Additional info.: all 6 will be controlled with Tortoise switch machines. The turnouts are insulated frogs with a wire drop from the frog to the Tortoise.


----------



## fcwilt (Sep 27, 2013)

The design of the turnouts determines if you need to insulate the frog rails. 

Do you have a meter that can indicate resistance or continuity?

Also you may need short pieces of straight track between one turnout and the next to get the spacing of the tracks coming off the turnouts correct.


----------



## fulsom56 (Sep 18, 2015)

fcwilt said:


> The design of the turnouts determines if you need to insulate the frog rails.
> 
> Do you have a meter that can indicate resistance or continuity?
> 
> Also you may need short pieces of straight track between one turnout and the next to get the spacing of the tracks coming off the turnouts correct.


The frog rails are gapped from the frog so I would need to add feeders to the frog rails or connecting tracks.
Yes, I do have a digital multimeter.
I checked the center distance between the tracks (n scale) which is 1 1/8", a little tight but I think will work.


----------



## fcwilt (Sep 27, 2013)

The frog rails may already be electrically connected to the matching closure rails so that would be one thing to check with the meter.

The other thing to check is if the two frog rails are ever electrically connected to each other, depending on the position of the switch rails (the movable ones).

If they ARE then you will need to insulate the frog rails from the connecting tracks. 

You do not need to insulate the stock rails from the connecting tracks.

Here is a page showing wiring for a few different kinds of turnouts.
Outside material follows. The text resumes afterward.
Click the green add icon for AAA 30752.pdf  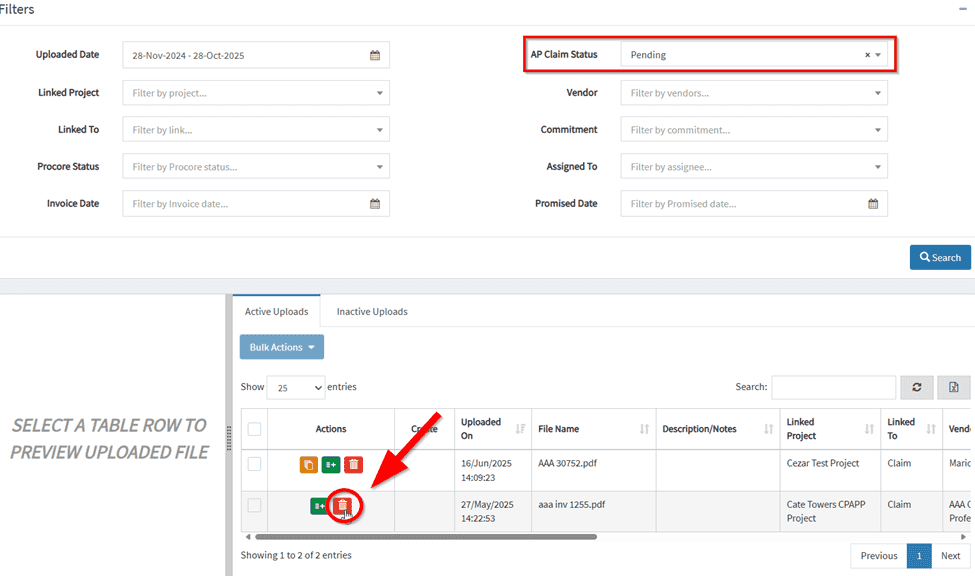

It doesn't show the case where the frog rails are already connected to the closure rails via connections within the turnout.

http://www.wiringfordcc.com/switches.htm


This document shows that names of the parts of a turnout on page 16:

http://www.nmra.org/sites/default/files/standards/sandrp/pdf/tn-12_2015.03.05.pdf


----------



## cid (Jul 3, 2014)

Hiya fulsom, if you're using DC and you want to isolate the spurs, yes, insulated joiners at the turnout end. Otherwise, regular joiners. For a temporary setup, I personally would not solder anything, just make sure the joiners are tight!


----------



## fulsom56 (Sep 18, 2015)

fcwilt said:


> The frog rails may already be electrically connected to the matching closure rails so that would be one thing to check with the meter.
> 
> The other thing to check is if the two frog rails are ever electrically connected to each other, depending on the position of the switch rails (the movable ones).
> 
> ...


Hi & thanks for responding.
The frog rails are not electrically connected to the closure rails. 
The frog rails also are not connected electrically to there adjacent stock rails.
The closure rails are electrically connected to the adjacent stock rails.
I'm just confused on weather I should isolate the siding tracks from the main line or if I should isolate the stub yard tracks from each other. I'm thinking by isolating from the main I'll be setting up a yard district but do I also isolate each stub (spur) track from each other?
I hope what I'm asking makes sense........


----------



## fulsom56 (Sep 18, 2015)

cid said:


> Hiya fulsom, if you're using DC and you want to isolate the spurs, yes, insulated joiners at the turnout end. Otherwise, regular joiners. For a temporary setup, I personally would not solder anything, just make sure the joiners are tight!


Hi Cid, This is DCC (NCE Power Cab). So the purpose for isolating each spur is to keep them electrically dead until you need to use them?
When I'm ready to connect the turnouts to each other PERMINENTLY would you solder them together or is doing so a bad idea if they give you problems in the future & they need to worked on or replaced?


----------



## DonR (Oct 18, 2012)

There are only two reasons you would want to use
insulated joiners in the yard configuration shown in
your picture.

1. The frog is electrically powered by the turnout or by a, for example, Tortoise
switch. Both frog rails would require insulated joiners.

2. You prefer to isolate your yard tracks.

If neither of those apply, don't use the insulated joiners.

Will you be using stall motor (Tortoise) machines or
Twin Coil?

If twin coil, I would suggest a diode matrix system for your yard.
Your panel would have ONE button in each yard track. You push
that button and ALL turnouts in the path to the main would throw.
Sounds complicated. Not. Simple, cheap diodes connect the turnout
motors. You would want a Capacitor Discharge Unit to protect the
twin coils.

Don


----------



## fulsom56 (Sep 18, 2015)

DonR said:


> There are only two reasons you would want to use
> insulated joiners in the yard configuration shown in
> your picture.
> 
> ...


Hi Don, I will be using Tortoise switch machines & my yard tracks, which are stubbed, in my opinion, should be isolated to control power to them. So I'll go with the insulated joiners.


----------



## Lemonhawk (Sep 24, 2013)

I would isolate them, much easier to test then and you can always connect then together later. Trying to isolate later is not so easy. Also keeps you from having all those engines in your yard power up when you don't really need them. You can also make each siding a "route" and just use a push button to activate the "route" into the yard. I did that using a Digitrax DS64 programmed to control the yard "routes" and the stall motor switch machines.


----------



## fulsom56 (Sep 18, 2015)

Lemonhawk said:


> I would isolate them, much easier to test then and you can always connect then together later. Trying to isolate later is not so easy. Also keeps you from having all those engines in your yard power up when you don't really need them. You can also make each siding a "route" and just use a push button to activate the "route" into the yard. I did that using a Digitrax DS64 programmed to control the yard "routes" and the stall motor switch machines.


Lemonhawk, I like your idea. The Tortoises will be hooked up to a NCE switch8 mk2 with a NCE button board connected to the switch 8 which will give me manual control via push buttons on a control panel. The switch 8 can handle up to 8 Tortoises as can the button board. The switch 8 will give me control of the turnouts via my Power Cab accessory decoder addresses.
I plan on isolating the stub tracks & using toggle switches to power them on & off.


----------